Automating Data Wrangling

Data is everywhere, and being able to efficiently analyse and interpret this data allows companies to, amongst other thigns, save money and increase productivity. Existing tools allow users with varying skills levels to perform complex tasks, such as clustering, predictive modeling and forecasting, without writing code, by automatically selecting and configuring suitable algorithms for each task. These tools, however, assume that the data is in an appropriate shape; a single table in which all values are appropriately formatted. This assumption is often violated in practice, as a lot of data is stored in semi-structured formats, such as spreadsheets, and are formatted for human readability rather than for consumption by algorithms. Getting this data into a suitable shape is therefore time consuming, even for experienced data scientists, with up to 80% of time spent on data preparation tasks like restructuring tables and formatting values.
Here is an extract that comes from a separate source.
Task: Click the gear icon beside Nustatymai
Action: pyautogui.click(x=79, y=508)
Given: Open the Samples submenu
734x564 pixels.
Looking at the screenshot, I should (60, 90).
Existing tools aimed at reducing the effort to transform various data, such as spreadsheets, into appropriate formats, however, make the strong assumption that users already know exactly what the final data should look like, both in terms of layout and formatting. The barrier for non-experts to get started with analysis thus remains high, and even experts are still spending most of their time on the preparation steps when presented with ill-formatted data. As part of the ERC Advanced Grant SYNTH project, the team of professor Luc De Raedt has already shown that predictive approaches are promising for suggesting effective layouts and formats for tables and values, respectively. The goal of this project is to leverage research prototypes with functionality required for practical use, an effort guided by a number of use cases, and to have all components in place for building a minimal viable product and pursue a spin-off based on this technology. With our solution, we thus aim to close the gap between having access to data, and quickly being able to generate value from this data, by allowing users to focus on its content, rather than on its structure and format.
Date:1 Jan 2022 →  31 Dec 2023
Keywords:artificial intelligence, machine learning, data wrangling
Disciplines:Data mining